Saved entries
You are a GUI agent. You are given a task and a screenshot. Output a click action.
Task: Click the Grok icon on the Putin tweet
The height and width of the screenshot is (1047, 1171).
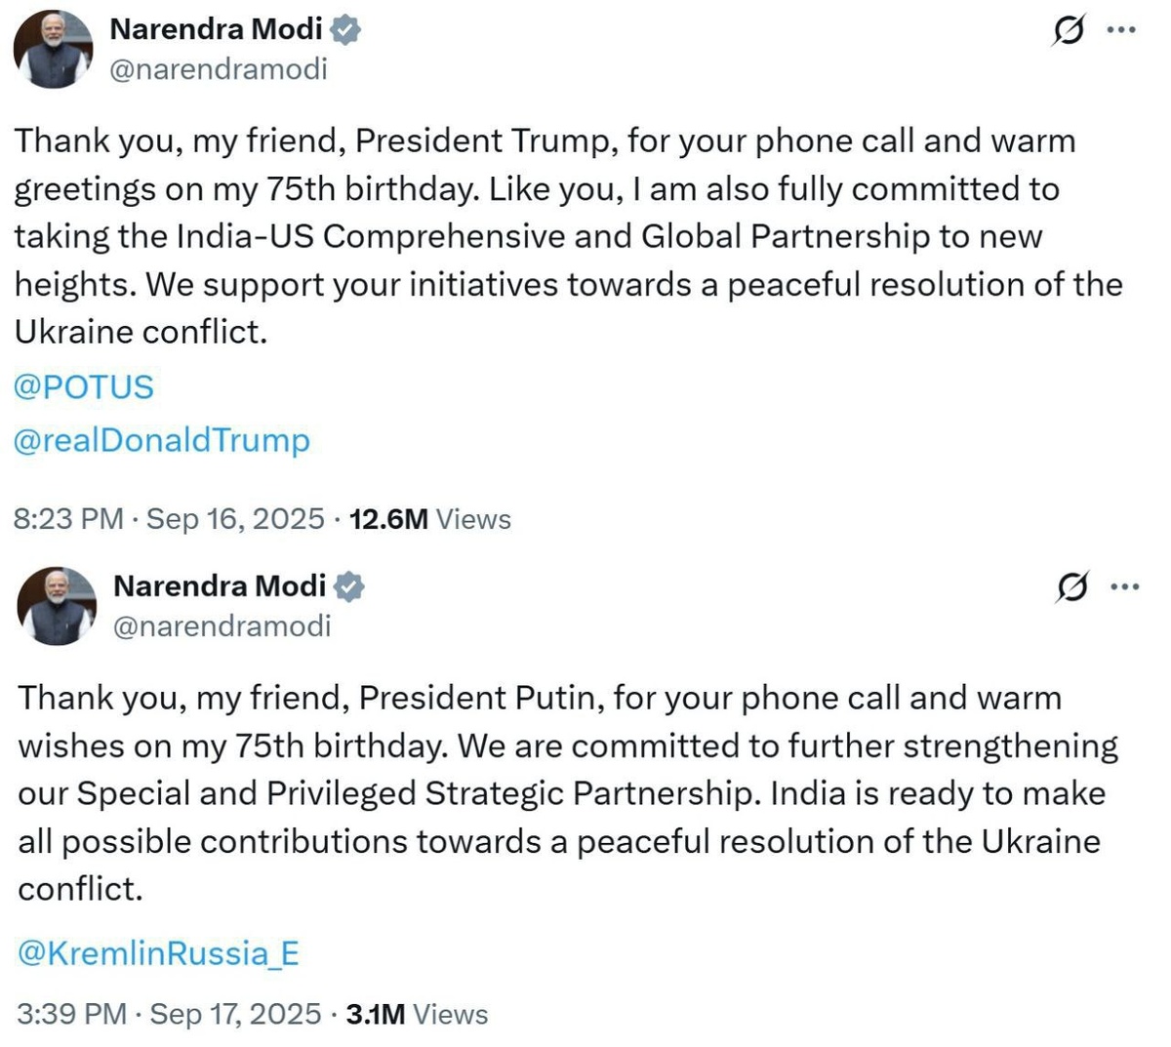pos(1071,588)
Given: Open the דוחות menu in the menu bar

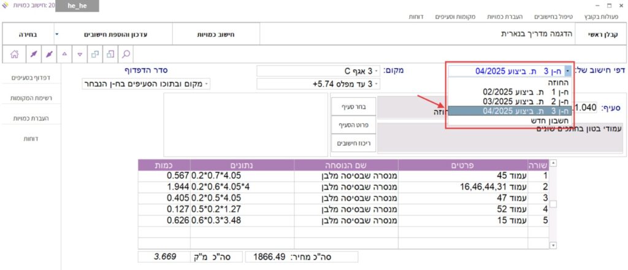Looking at the screenshot, I should tap(418, 17).
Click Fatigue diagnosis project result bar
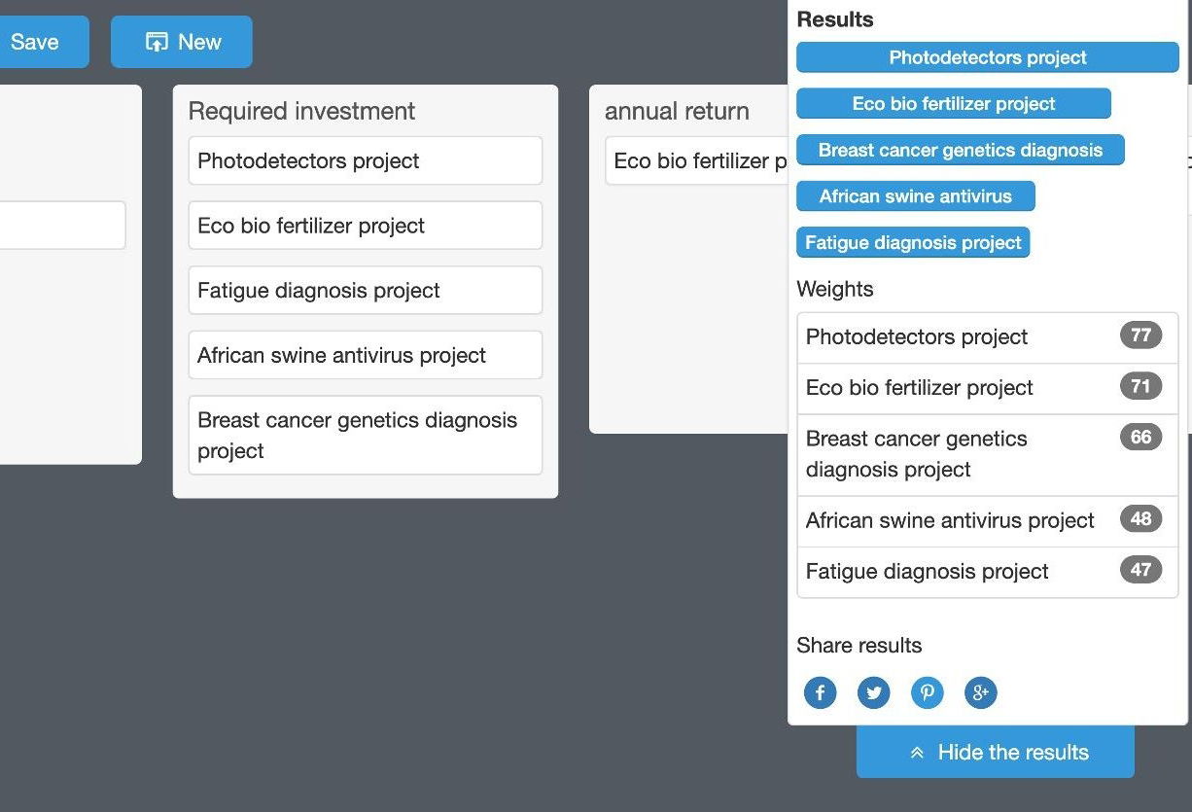Screen dimensions: 1192x812 [912, 242]
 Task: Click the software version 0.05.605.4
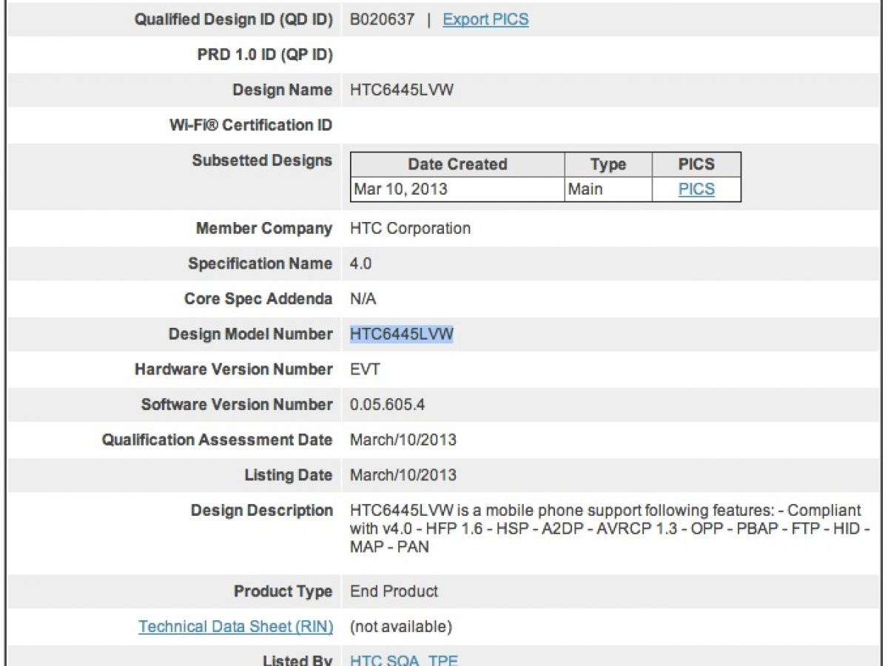(x=388, y=405)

# WHAT YOU SHOULD DO
Go through the entries above and print each one exactly, minus the pictures.

# TASK ANSWER
You are a GUI agent. You are given a task and a screenshot. Output a click action.
Task: Click the Grok icon on the Putin tweet
The height and width of the screenshot is (1047, 1171).
pos(1071,588)
Given: Open the דוחות menu in the menu bar

Looking at the screenshot, I should tap(418, 17).
Click Fatigue diagnosis project result bar
Screen dimensions: 1192x812 [912, 242]
 Task: Click the software version 0.05.605.4
(x=388, y=405)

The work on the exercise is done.